Симонова А.Т. [Кузнецов П.В.] // Симонова А.Т. Пейзажные образы Саратовского края. Саратов, 1981. C. 15-16.

 

<…>

Павел Кузнецов среди молодых друзей Борисова-Мусатова оказался самым восприимчивым к его живописной системе, к плавным ритмам линий и форм, к чистым, прозрачным краскам. Он стал одним из самых лиричных, светлых и музыкальных живописцев. Но если Цорисов-Мусатов работал в Саратове, Зубриловке, Хвалынске, то есть в Правобережье, более богатом разнообразной растительностью, то Павел Варфоломеевич Кузнецов (1879 — 1968) едет в заволжскую степь, сомнительно называемую «луговою». «Ее нельзя назвать луговою, ибо воды Волги и других рек не везде проникают в нее и полосы земли, на коих проявляется растительная жизнь, не слишком обширны. Она также и не степь, ибо в ней народонаселение многочисленно, много тучных пажитей, богатых лугов, хотя и нет лесов». Эти таинственные дали с детства неудержимо влекли его изведать, «что за природа открывается там, что за народ ее населяет, какой своеобразный быт» его там ожидает. Он пять раз подряд начиная с 1908 года приезжал в Заволжье и подолгу кочевал с ее удивительным народом. Сухое краеведческое описание этих мест несравнимо с поэтически-восторженным восприятием художника: «Против города Саратова... раскрывается громадное воздушно-степное пространство, не мешающее мысли и взгляду человека пролетать бесконечные дали, нестись к горизонтам, утопать и изумительно растворяться в небе с необычайными формами миражного очертания. По степи ползут и излучаются травы, все пространство цветет и благоухает, от дуновения ветра массы ковыля перекатываются, как волны в море, но в море бесшумном, светлом, радостном и пестром, как восточный ковер. Из края в край, от одной юрты к другой, странствующие на конях и верблюдах поэты читают старые традиционные, из рода в род передаваемые поэмы или слагают экспромты, воспевающие человека, зверя, небо, птиц». Павел Варфоломеевич Кузнецов узнал и полюбил эту землю, оставшись навсегда удивленным тишиной и простором степей и холмов, знакомым и в то же время непривычным светом земли и неба.
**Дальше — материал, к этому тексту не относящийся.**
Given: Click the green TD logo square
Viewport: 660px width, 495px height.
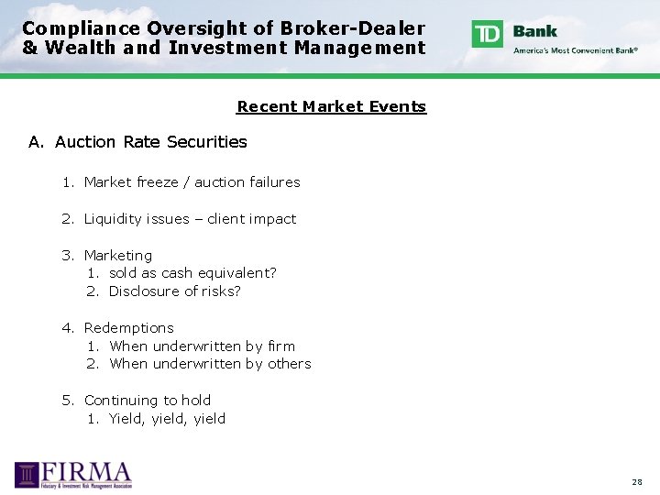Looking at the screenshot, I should [487, 34].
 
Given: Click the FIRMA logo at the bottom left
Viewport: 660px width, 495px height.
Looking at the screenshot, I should [73, 475].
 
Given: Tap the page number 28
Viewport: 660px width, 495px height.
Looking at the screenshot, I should [636, 481].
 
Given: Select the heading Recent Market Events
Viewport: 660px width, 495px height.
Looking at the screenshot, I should [331, 106].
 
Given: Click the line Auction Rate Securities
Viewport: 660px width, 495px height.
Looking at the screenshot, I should [151, 142].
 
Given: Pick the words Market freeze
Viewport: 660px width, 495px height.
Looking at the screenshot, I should [131, 182].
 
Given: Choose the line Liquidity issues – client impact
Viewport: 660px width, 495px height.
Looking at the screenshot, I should [190, 219].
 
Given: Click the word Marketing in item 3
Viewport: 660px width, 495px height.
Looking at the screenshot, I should [118, 256].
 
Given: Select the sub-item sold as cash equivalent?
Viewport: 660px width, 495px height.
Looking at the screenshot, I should [192, 273].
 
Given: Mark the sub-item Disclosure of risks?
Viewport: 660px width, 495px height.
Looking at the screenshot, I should [175, 292].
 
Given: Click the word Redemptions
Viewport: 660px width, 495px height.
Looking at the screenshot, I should [128, 328].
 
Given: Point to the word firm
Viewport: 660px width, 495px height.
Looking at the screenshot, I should [281, 346].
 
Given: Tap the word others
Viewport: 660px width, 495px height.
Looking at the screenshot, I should [290, 364].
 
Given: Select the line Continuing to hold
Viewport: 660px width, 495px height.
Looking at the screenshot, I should [148, 401].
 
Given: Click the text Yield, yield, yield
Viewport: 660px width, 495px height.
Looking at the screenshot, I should [167, 419].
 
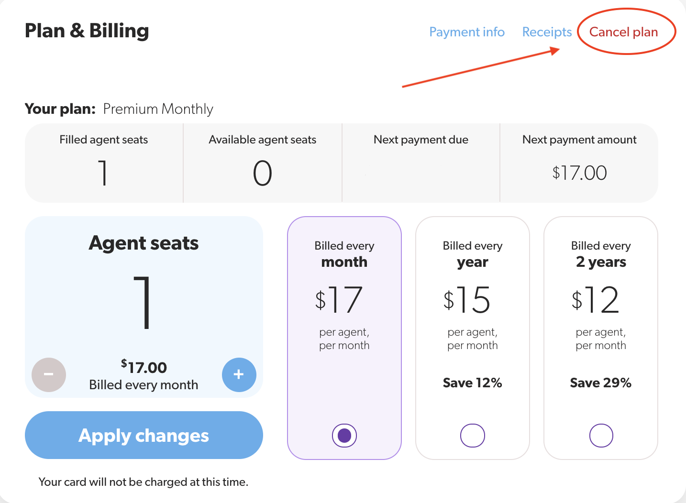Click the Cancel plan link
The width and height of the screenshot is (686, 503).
623,32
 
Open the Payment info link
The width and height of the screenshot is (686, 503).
466,32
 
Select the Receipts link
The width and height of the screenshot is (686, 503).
547,32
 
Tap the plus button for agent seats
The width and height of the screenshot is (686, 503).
239,374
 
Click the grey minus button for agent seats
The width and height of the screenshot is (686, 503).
49,374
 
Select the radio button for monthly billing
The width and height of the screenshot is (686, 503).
344,436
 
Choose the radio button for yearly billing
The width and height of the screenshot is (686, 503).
472,436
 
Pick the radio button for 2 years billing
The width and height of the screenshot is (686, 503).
601,436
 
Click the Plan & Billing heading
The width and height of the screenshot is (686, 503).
87,31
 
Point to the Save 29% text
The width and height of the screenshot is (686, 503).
600,383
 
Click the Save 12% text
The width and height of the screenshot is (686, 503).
472,383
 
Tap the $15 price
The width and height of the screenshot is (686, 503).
467,300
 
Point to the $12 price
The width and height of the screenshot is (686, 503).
596,300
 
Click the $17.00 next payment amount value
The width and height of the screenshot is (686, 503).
579,173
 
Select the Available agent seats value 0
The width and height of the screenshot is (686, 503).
262,173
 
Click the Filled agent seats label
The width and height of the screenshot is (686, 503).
104,140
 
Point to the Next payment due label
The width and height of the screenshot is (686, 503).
420,140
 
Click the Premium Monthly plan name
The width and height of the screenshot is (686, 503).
158,109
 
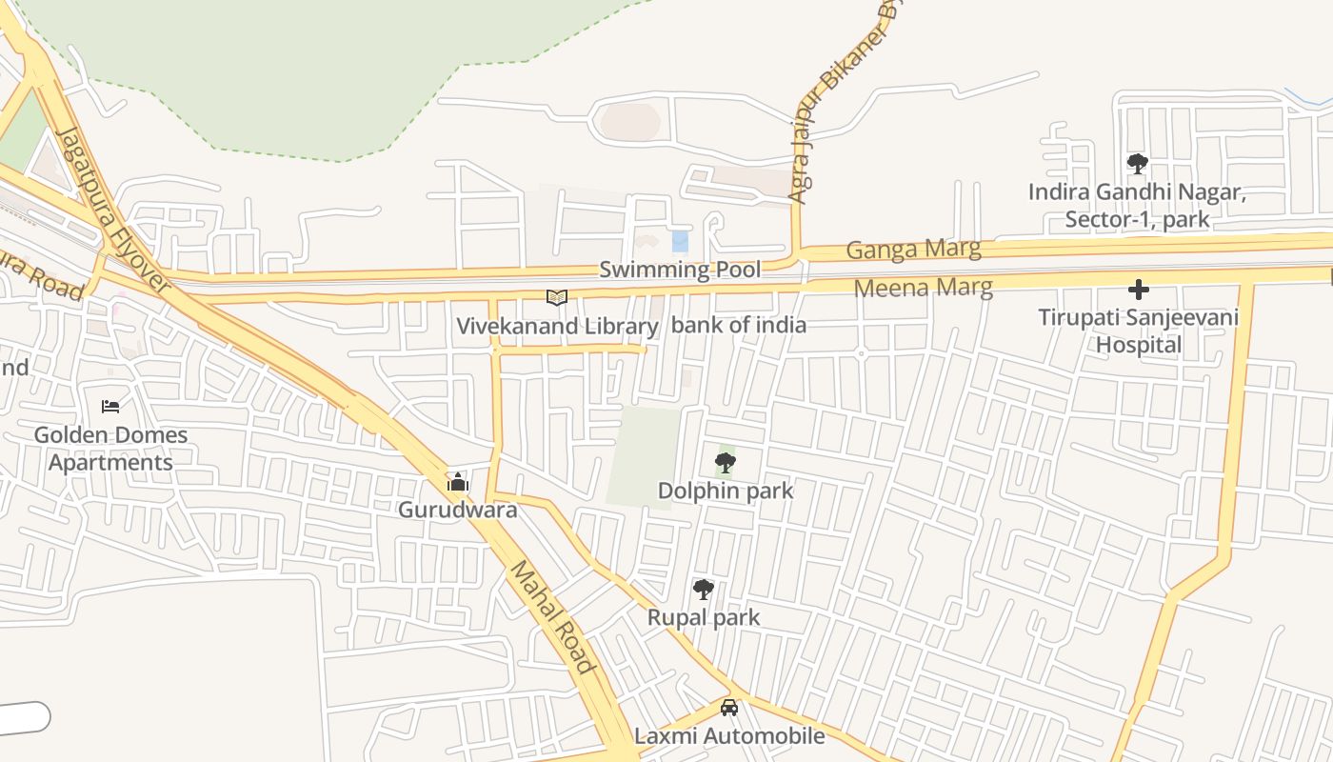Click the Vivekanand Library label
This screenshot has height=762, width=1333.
point(557,327)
Он раздвинул своды мусатавских парков, зримо расширил пространство. Земля и люди восприняты им как бы с высоты, планетарно, отчего реальная конкретность Заволжья утратила свою дословность, превратившись в природу вообще. Но именно Заволжье, его степи, «эта извечная земля, земля, словно самой природой предназначенная для рождения мифа, открытая для первооснов жизни», помогли Кузнецову проникнуться чувством великой всеобщей ее гармонии.

Степь, небо, люди, кошары, животные — все исполнено торжественности и равноценной значимости. В пейзаже 1912 года «Мираж в степи» ясными и плавными линиями, неторопливо, взволнованно он вырисовывает в напоенном светом пространстве фигурки двух женщин-киргизок и небольшую группу овец. Положив глубокие синие тени на переднем плане, тем же синим цветом пишет людей, животных, деревья — в противном случае исчезла бы строгая гармония красок, передающих затишье степного синего вечера, и картина не производила бы того впечатления, когда можно сказать: так было вечно, и так будет всегда. Мягкая контурная линия, очерчивающая фигуры, повторяется в силуэтах овец, в плавных изгибах холмов, излучающих сияние. Все полотно озарено «земным» светом. У Кузнецова земля не отражает, а излучает свет.